Hydrolysis of 4-nitrophenyl acetate by a (N2S(thiolate))zinc hydroxide complex: a model of the catalytically active intermediate for the zinc form of peptide deformylase.

A novel zinc(II) hydroxide complex with a rare alkylthiolate donor in the coordination sphere is formed in aqueous solution from the dissolution of the zinc alkyl precursor complex (PATH)ZnCH(3) (PATH = 2-methyl-1-[methyl(2-pyridin-2-ylethyl)amino]propane-2-thiolate) in H(2)O and protonolysis of the Zn-C bond to give (PATH)ZnOH (1). The (PATH)ZnOH complex has been shown to promote the hydrolysis of 4-nitrophenyl acetate (4-NA) by a detailed kinetic study and is the first functional model for the zinc form of the enzyme peptide deformylase. From a fit of the sigmoidal pH-rate profile a kinetic pK(a) of 8.05(5) and a pH-independent second-order rate constant (k" max)) of 0.089(3) M(-1) s(-1) have been obtained. The kinetic pK(a) is similar to the pK(a) of 7.7(1) determined by a potentiometric study (25 degrees C, I = 0.1 (NaNO3)). Observation of both rate enhancement and turnover shows that 1 acts as a catalyst for the hydrolysis of 4-NA, although the turnovers are modest. Activation parameters have been obtained from a temperature-dependence study of the rate constants (E(a) = 54.8 kJ mol(-1), DeltaH++ = 52.4 kJ mol(-1), and DeltaS++ = -90.0 J mol(-1) K(-1)), and support a reaction mechanism which depends on nucleophilic attack of 1 in the rate-determining step.
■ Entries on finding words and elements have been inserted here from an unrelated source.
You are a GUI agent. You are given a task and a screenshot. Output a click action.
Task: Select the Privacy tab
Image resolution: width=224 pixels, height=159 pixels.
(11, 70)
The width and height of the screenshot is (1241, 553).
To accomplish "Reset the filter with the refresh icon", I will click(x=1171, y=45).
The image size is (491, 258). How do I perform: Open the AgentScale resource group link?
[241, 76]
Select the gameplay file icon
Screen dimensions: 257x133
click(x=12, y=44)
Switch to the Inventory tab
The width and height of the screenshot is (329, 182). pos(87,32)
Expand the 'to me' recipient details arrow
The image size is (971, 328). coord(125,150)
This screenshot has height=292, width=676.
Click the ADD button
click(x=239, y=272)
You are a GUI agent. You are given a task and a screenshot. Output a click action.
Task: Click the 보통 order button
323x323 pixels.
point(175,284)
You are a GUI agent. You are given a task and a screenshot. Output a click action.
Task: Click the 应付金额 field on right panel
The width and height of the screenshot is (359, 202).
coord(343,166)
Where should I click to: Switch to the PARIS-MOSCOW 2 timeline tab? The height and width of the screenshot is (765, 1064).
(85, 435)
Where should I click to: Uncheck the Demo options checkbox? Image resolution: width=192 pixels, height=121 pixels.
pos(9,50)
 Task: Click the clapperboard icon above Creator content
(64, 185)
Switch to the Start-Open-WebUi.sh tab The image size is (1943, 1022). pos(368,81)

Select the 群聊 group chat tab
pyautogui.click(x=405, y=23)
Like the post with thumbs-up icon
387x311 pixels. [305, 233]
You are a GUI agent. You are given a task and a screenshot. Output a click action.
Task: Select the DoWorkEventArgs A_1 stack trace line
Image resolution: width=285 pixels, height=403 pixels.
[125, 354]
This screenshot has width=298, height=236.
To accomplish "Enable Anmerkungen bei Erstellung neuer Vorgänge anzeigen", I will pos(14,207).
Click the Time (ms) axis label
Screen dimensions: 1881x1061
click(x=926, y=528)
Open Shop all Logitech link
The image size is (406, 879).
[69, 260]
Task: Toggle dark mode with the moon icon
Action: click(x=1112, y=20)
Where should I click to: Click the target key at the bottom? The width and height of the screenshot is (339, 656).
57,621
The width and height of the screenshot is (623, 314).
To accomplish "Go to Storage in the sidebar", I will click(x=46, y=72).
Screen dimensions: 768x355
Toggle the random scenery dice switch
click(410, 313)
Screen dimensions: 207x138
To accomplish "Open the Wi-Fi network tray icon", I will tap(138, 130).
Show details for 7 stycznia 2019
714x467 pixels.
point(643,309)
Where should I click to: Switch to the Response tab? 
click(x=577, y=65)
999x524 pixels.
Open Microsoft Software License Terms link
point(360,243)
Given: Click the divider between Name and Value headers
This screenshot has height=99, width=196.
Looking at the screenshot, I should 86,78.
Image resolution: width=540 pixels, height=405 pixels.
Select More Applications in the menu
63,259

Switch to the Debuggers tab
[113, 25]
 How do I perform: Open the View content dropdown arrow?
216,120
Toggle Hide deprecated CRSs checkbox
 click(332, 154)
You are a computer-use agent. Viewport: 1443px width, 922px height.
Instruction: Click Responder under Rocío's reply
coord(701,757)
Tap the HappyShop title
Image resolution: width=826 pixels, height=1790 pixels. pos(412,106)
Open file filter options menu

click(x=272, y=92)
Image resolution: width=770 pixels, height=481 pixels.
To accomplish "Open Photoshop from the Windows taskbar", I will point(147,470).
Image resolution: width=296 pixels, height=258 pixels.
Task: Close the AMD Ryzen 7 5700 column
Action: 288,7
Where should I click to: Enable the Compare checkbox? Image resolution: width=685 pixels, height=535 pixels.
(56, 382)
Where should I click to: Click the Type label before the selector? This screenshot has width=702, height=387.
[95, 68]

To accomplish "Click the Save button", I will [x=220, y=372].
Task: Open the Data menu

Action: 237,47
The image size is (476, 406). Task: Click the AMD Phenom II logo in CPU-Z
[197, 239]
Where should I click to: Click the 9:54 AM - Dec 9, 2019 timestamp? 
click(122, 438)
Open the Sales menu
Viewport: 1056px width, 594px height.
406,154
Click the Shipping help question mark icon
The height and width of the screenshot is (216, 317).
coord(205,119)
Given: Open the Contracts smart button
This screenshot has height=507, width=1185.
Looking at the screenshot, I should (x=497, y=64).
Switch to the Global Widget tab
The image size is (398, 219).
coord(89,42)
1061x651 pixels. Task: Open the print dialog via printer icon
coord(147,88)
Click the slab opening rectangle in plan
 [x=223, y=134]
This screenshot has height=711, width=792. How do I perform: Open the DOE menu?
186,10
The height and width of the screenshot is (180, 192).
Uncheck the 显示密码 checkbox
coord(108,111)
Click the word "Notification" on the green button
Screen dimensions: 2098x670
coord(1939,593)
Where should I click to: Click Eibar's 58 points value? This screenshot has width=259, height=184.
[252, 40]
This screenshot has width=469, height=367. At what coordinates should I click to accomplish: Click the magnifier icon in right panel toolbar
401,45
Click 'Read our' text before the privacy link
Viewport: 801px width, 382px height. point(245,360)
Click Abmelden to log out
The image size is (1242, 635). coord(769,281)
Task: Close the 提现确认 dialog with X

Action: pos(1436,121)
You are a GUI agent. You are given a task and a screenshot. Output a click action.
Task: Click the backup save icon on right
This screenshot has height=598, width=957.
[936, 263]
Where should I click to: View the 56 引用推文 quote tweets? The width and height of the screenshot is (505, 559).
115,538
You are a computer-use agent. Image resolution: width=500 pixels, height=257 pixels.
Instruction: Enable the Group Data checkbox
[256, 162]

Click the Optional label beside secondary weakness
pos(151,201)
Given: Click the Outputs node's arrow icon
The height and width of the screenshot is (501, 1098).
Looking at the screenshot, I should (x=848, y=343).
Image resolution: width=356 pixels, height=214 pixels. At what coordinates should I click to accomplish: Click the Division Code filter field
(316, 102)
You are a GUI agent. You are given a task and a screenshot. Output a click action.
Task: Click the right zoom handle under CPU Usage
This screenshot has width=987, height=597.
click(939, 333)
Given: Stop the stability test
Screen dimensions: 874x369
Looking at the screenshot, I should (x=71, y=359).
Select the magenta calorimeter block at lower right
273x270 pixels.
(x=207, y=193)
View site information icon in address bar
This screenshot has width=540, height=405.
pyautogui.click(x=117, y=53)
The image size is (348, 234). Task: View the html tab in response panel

This is the first kinetic and thermodynamic study of a 4-coordinate zinc hydroxide complex containing a thiolate donor. In addition it is only the second time that a complete set of activation parameters have been obtained for the zinc-promoted hydrolysis of a carboxylic ester. This study puts the basicity and nucleophilicity of a (N(2)S)ZnOH complex in context with those of other L(n)()ZnOH complexes and enzymes.